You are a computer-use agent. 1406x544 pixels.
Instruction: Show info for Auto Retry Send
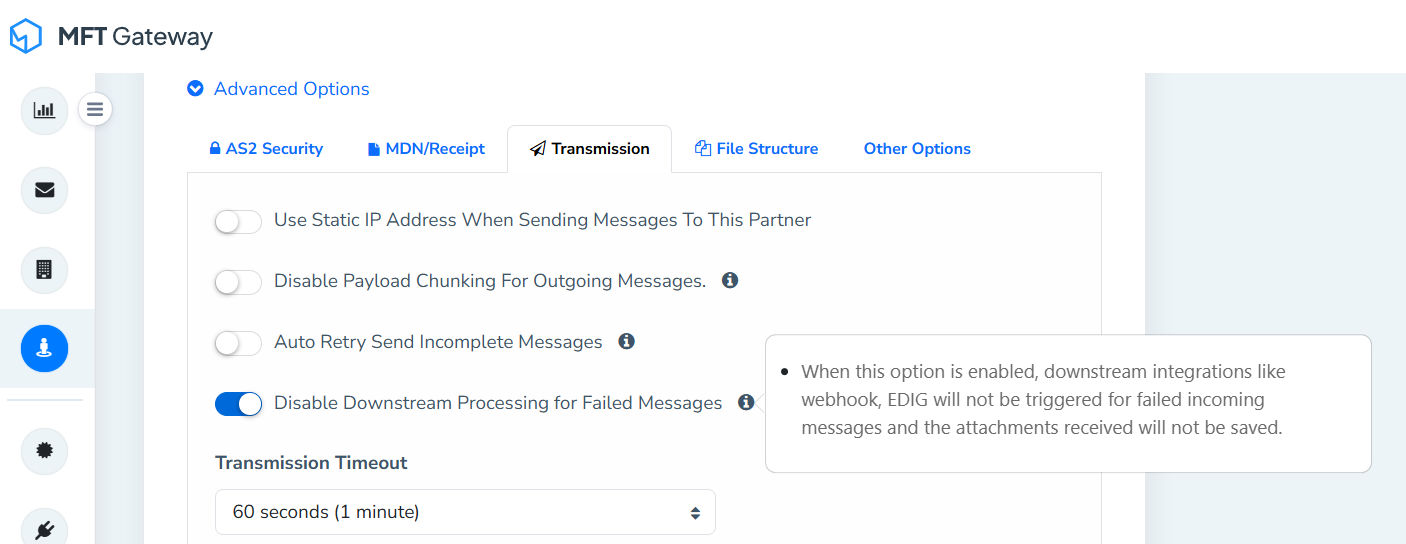point(627,342)
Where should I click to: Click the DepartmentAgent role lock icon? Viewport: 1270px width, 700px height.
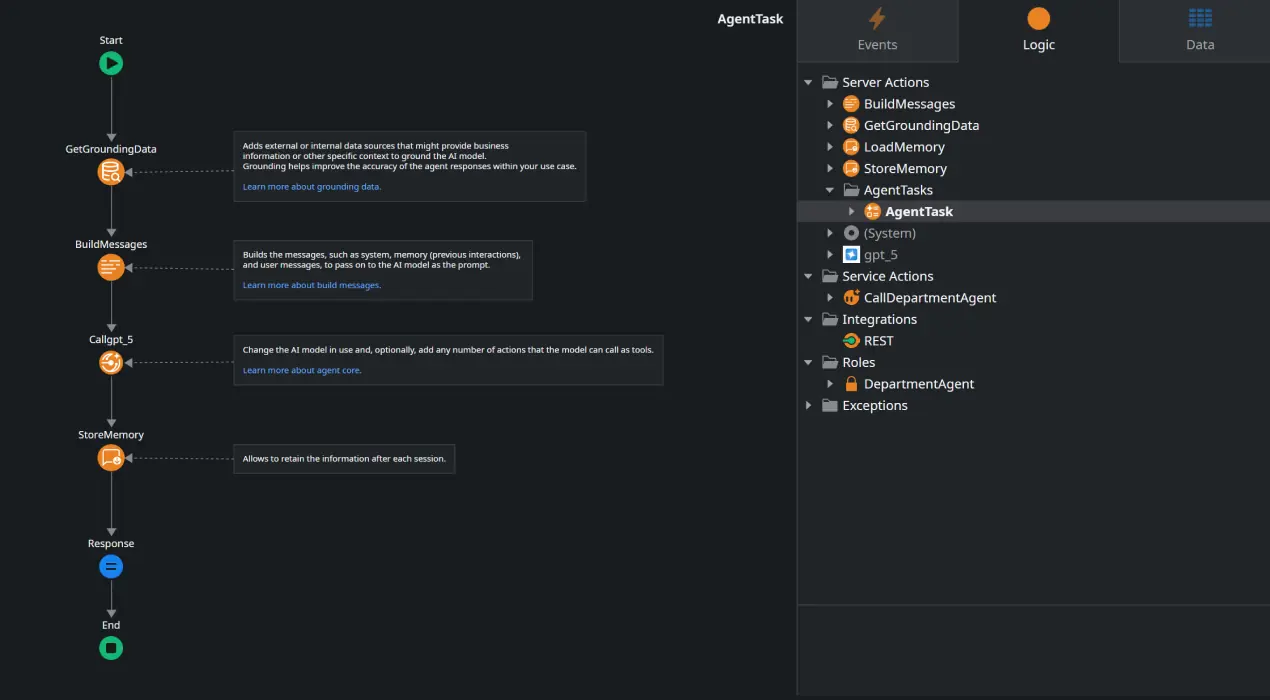851,384
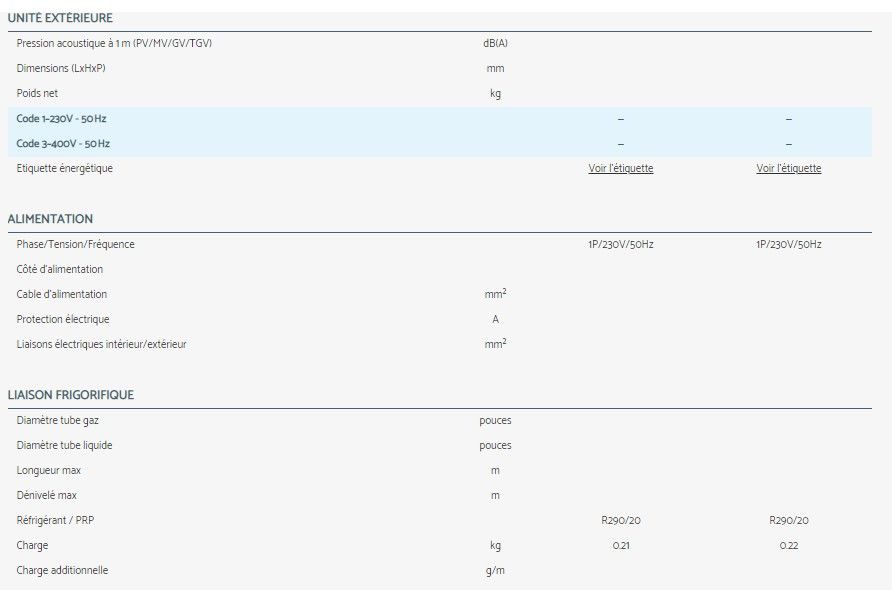Click the "Longueur max" row label

(49, 470)
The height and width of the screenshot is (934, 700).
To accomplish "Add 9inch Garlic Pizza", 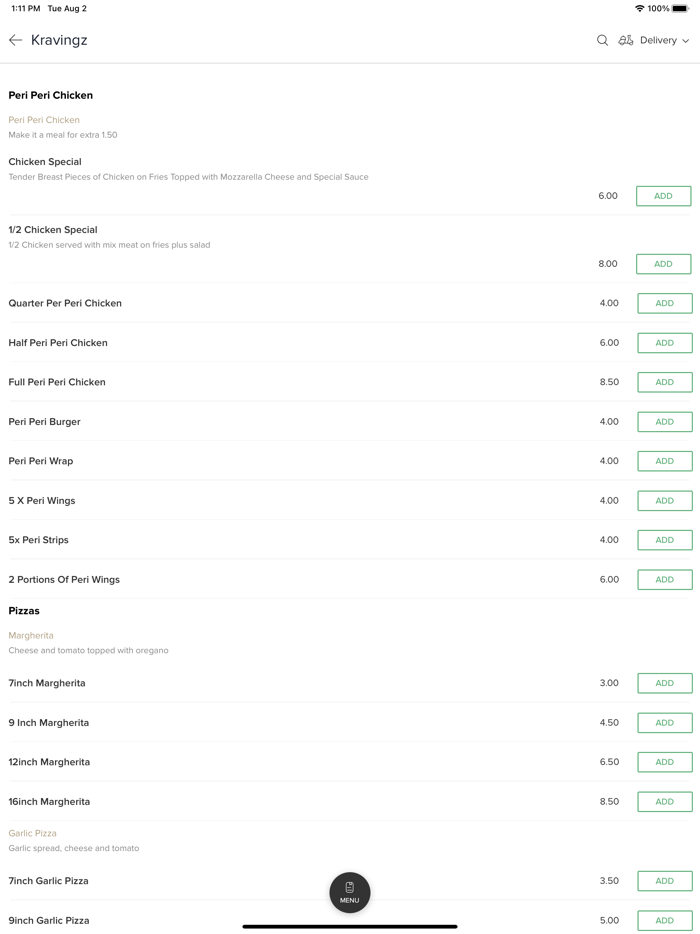I will [664, 920].
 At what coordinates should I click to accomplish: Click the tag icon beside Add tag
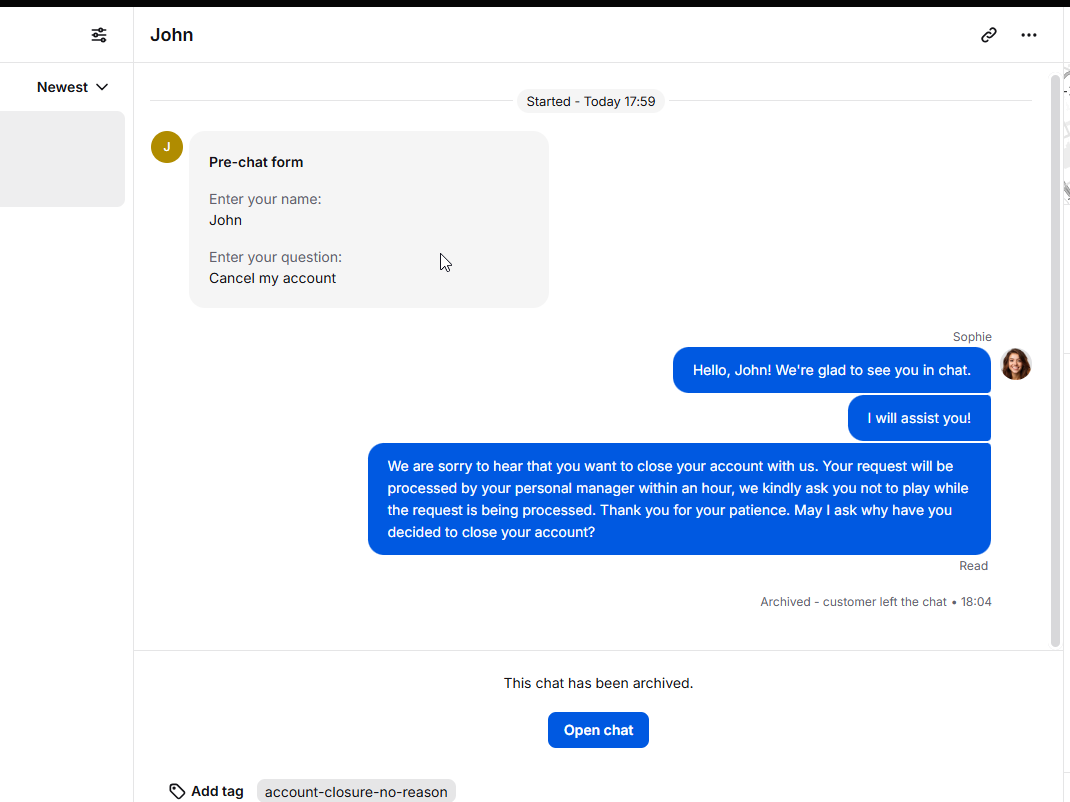(177, 791)
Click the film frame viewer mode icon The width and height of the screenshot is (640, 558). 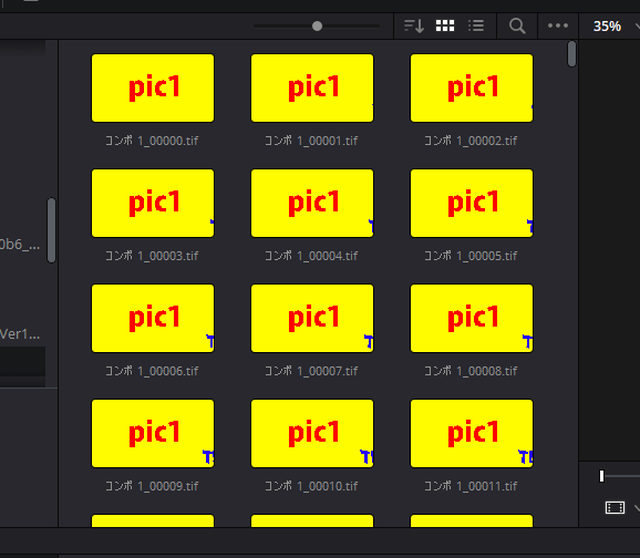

### WORK REQUIRED
What is needed is a word-for-word repeat of every line from the line with "At what coordinates" to the end of the entries above; leave out the pictures.

### FINISHED TASK
 At what coordinates should I click to accomplish: Click the tag icon beside Add tag
(177, 791)
Click the film frame viewer mode icon The width and height of the screenshot is (640, 558). 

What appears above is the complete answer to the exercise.